> [TASK INSTRUCTIONS]:
1. Transcribe the passage of the front porch welcome post guide between "Here is how" and "for $50 each!", inclusive.
2. Restate word for word the records from their very first line through the line holding "click(x=192, y=182)", inclusive.

> [SOURCE TEXT]:

◇ ◇ ◇ ◇ ◇ ◇ ◇

DIY – Creating A Front Porch Welcome Post

Happy weekend everyone!  I am so excited to share this post with you.  I created these front porch welcome posts to sell in my booth at a local furniture show and they were a hit!  So…I wanted to share the build process with you.

Here is how I planned everything out… I have terrible handwriting, I know.  Also, ignore the pricing on these, I was trying to determine my cost for each (before paint and hardware) if I made 6.  I ended up having less than $15 total in each one and I sold them for $50 each!

**With the boards below, you could buy one of each and have enough materials to make at least 2 of these. If you purchase multiple 4″ x 4″s, you can make more.

Materials List

Quantity
Board Size
Notes
1
1″ x 8″
Cut at 7.5″
2
2″ x 6″
Cut at 5.5″
1
4″ x 4″
Cut at 36″ make sure it’s not pressure treated.  I had to go to 84 Lumber to get these.
1
2″ x 4″
Cut at 3.5″
1
1.5″ x 1.5″
Square wooden block (Hobby Lobby)
1
finial
Comes in package of 2 at Lowes
1
knob
I got mine at Hobby Lobby

Tools Needed:

  • Wood glue
  • Wood Screws (2″ and 2.5″)
  • Drill
  • Countersink bit
  • Saw
  • Measuring Tape
  • Pencil
  • Primer
  • Paint
Once you’ve made your cuts, you’ll be ready to start.  The lumber sizes are easy to find at any big box store… except the 4x4s that were not pressure treated.  As I said in the comments above, I purchased the 4″ x 4″s from 84 Lumber.  I called Lowes and Home Depot and all the ones they had were pressure treated.  84 Lumber is fairly close to my house and they had the untreated wood. They even loaded them in my truck for me and were absolutely fabulous to work with… AND they were cheaper, so I will definitely be going back again.

◇ ◇ ◇ ◇ ◇ ◇ ◇

> [SUPPLIED MATERIAL]:
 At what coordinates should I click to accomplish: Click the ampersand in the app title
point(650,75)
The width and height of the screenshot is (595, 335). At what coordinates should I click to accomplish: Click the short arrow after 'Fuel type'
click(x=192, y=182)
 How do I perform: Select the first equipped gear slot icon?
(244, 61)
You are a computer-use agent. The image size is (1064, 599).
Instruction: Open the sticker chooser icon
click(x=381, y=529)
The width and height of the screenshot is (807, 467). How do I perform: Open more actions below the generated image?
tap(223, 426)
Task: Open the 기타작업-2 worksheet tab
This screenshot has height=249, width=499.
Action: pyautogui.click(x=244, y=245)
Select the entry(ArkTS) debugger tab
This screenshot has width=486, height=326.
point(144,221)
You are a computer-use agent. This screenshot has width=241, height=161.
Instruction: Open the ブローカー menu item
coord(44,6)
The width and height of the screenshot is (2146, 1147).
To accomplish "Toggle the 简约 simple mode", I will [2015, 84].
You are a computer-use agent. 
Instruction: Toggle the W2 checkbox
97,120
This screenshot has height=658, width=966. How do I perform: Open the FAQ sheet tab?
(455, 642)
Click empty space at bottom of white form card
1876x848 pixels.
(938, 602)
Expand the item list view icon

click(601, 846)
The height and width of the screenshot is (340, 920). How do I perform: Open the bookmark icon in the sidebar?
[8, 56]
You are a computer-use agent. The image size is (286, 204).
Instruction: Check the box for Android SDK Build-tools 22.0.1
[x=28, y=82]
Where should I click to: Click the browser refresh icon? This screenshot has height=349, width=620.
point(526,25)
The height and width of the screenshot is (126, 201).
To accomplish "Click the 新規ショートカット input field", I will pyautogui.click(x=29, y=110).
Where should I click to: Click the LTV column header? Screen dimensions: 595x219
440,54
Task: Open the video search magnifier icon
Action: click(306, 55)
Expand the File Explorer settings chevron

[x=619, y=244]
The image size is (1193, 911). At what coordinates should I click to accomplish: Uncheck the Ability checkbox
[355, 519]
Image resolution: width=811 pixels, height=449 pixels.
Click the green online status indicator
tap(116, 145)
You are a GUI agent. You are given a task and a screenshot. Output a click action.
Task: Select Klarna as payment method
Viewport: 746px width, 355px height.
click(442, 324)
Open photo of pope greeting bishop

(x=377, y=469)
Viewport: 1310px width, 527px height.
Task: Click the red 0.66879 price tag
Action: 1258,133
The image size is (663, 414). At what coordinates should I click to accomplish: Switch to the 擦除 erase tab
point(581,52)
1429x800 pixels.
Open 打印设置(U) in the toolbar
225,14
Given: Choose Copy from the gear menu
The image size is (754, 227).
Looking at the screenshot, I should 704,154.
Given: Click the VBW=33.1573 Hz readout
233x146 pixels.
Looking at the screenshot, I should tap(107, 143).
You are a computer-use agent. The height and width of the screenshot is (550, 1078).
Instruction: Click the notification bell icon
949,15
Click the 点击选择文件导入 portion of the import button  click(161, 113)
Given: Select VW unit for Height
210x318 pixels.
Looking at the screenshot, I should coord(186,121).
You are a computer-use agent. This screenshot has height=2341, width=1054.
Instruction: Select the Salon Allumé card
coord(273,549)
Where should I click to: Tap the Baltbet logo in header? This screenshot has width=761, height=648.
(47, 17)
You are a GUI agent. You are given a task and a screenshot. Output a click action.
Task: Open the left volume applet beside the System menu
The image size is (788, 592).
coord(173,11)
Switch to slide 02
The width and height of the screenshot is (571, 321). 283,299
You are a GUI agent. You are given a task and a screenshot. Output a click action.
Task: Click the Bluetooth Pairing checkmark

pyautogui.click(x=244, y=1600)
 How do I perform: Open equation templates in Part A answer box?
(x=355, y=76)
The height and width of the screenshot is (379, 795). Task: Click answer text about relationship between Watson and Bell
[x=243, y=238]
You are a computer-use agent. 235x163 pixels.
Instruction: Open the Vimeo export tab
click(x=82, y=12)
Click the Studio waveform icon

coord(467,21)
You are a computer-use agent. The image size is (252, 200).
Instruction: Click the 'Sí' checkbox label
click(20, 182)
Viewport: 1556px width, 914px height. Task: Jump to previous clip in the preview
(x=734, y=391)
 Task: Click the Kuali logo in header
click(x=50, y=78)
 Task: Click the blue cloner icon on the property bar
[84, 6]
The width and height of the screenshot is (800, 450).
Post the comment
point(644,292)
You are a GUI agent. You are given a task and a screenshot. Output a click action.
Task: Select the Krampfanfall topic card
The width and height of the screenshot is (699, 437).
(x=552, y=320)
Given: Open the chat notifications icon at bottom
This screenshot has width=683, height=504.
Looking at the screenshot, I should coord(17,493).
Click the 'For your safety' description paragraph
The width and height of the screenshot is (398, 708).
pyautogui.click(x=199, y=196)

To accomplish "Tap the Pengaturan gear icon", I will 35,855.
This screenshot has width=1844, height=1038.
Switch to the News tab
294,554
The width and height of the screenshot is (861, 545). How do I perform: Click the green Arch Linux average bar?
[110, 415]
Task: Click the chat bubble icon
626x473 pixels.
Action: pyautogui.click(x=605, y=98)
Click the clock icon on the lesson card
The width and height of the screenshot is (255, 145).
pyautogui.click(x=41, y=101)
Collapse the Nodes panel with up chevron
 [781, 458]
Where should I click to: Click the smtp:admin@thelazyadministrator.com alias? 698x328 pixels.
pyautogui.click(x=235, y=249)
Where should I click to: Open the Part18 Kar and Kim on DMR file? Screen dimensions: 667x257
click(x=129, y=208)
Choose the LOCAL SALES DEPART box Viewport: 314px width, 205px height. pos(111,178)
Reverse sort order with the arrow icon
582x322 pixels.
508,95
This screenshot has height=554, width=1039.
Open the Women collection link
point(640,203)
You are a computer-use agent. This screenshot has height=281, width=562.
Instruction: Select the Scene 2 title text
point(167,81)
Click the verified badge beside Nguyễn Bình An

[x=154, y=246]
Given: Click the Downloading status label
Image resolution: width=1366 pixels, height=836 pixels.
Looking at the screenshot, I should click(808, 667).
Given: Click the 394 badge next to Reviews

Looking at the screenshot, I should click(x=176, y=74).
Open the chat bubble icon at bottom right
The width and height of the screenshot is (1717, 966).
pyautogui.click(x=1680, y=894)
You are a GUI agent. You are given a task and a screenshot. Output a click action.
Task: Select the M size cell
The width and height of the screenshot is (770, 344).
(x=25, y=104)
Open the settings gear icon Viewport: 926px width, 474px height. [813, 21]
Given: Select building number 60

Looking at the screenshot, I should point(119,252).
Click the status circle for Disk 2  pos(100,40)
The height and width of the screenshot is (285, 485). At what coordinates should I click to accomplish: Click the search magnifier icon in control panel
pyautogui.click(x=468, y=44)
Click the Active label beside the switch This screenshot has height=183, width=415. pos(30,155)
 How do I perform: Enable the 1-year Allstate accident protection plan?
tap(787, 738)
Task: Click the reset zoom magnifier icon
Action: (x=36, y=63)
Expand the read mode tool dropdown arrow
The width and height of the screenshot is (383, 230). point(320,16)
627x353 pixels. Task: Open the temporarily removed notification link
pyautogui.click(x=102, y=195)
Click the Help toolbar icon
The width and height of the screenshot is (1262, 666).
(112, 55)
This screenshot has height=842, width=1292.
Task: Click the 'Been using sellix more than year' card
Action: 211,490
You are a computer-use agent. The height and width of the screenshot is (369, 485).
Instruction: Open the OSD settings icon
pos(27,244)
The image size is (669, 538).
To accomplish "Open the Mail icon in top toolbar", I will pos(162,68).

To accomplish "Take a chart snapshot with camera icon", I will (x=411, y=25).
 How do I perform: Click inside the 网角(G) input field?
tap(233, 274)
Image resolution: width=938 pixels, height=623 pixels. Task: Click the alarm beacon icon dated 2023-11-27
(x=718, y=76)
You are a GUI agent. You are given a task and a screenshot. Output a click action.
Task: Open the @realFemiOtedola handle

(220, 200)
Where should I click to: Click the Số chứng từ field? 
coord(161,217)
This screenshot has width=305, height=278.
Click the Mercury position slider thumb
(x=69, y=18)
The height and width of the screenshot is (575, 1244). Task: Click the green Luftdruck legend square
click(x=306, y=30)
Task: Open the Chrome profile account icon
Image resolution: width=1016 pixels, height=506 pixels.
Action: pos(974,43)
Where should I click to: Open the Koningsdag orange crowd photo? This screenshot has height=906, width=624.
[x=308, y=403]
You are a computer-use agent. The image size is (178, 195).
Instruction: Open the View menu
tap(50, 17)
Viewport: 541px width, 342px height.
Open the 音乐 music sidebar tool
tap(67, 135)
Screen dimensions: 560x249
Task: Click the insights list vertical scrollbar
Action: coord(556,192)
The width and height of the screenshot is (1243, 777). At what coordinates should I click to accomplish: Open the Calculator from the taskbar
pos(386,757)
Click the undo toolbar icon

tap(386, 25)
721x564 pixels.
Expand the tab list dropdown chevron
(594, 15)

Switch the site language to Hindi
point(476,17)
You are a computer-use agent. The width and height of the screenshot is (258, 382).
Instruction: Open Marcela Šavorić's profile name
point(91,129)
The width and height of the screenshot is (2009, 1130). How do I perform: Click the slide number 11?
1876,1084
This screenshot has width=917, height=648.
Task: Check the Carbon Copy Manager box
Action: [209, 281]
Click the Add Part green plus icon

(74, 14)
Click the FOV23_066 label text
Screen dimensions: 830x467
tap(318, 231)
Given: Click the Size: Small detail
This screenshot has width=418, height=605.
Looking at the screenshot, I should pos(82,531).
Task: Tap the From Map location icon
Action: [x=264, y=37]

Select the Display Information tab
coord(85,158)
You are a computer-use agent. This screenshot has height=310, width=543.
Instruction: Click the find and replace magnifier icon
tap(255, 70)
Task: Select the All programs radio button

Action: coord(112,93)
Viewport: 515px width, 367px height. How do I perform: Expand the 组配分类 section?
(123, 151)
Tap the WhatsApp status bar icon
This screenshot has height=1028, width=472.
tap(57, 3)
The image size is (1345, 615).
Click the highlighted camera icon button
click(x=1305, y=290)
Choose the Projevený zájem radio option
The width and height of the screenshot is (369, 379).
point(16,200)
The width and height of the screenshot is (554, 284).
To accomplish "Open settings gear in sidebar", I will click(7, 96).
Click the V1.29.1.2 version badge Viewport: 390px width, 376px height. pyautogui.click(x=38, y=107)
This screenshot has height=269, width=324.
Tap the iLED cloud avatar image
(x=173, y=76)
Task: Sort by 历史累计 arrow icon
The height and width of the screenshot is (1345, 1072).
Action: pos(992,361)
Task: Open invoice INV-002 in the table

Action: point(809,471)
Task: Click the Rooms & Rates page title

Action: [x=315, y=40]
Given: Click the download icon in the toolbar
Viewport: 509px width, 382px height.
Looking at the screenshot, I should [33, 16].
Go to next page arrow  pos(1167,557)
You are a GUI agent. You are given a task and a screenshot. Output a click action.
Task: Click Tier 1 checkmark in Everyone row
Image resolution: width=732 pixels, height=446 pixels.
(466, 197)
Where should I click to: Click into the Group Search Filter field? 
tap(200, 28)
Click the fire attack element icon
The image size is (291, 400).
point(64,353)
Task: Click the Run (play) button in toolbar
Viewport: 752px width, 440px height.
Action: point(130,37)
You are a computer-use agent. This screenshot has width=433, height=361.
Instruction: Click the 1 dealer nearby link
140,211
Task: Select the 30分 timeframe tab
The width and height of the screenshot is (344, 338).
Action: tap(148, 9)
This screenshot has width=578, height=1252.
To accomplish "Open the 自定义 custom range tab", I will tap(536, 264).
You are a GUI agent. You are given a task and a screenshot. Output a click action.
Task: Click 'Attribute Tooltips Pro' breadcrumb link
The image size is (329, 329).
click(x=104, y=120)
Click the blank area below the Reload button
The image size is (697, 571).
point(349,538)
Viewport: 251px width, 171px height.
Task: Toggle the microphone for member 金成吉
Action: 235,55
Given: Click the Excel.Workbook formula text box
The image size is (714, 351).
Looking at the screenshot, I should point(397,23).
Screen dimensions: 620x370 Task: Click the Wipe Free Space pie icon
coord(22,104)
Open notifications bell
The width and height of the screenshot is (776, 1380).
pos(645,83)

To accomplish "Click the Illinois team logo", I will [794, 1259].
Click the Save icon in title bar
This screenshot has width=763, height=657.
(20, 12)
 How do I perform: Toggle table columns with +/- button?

◇ ◇ ◇ ◇ ◇ ◇ ◇

> [RESPONSES FOR EACH TASK]:
1.
Here is how I planned everything out… I have terrible handwriting, I know.  Also, ignore the pricing on these, I was trying to determine my cost for each (before paint and hardware) if I made 6.  I ended up having less than $15 total in each one and I sold them for $50 each!

2.
 At what coordinates should I click to accomplish: Click the ampersand in the app title
point(650,75)
The width and height of the screenshot is (595, 335). At what coordinates should I click to accomplish: Click the short arrow after 'Fuel type'
click(x=192, y=182)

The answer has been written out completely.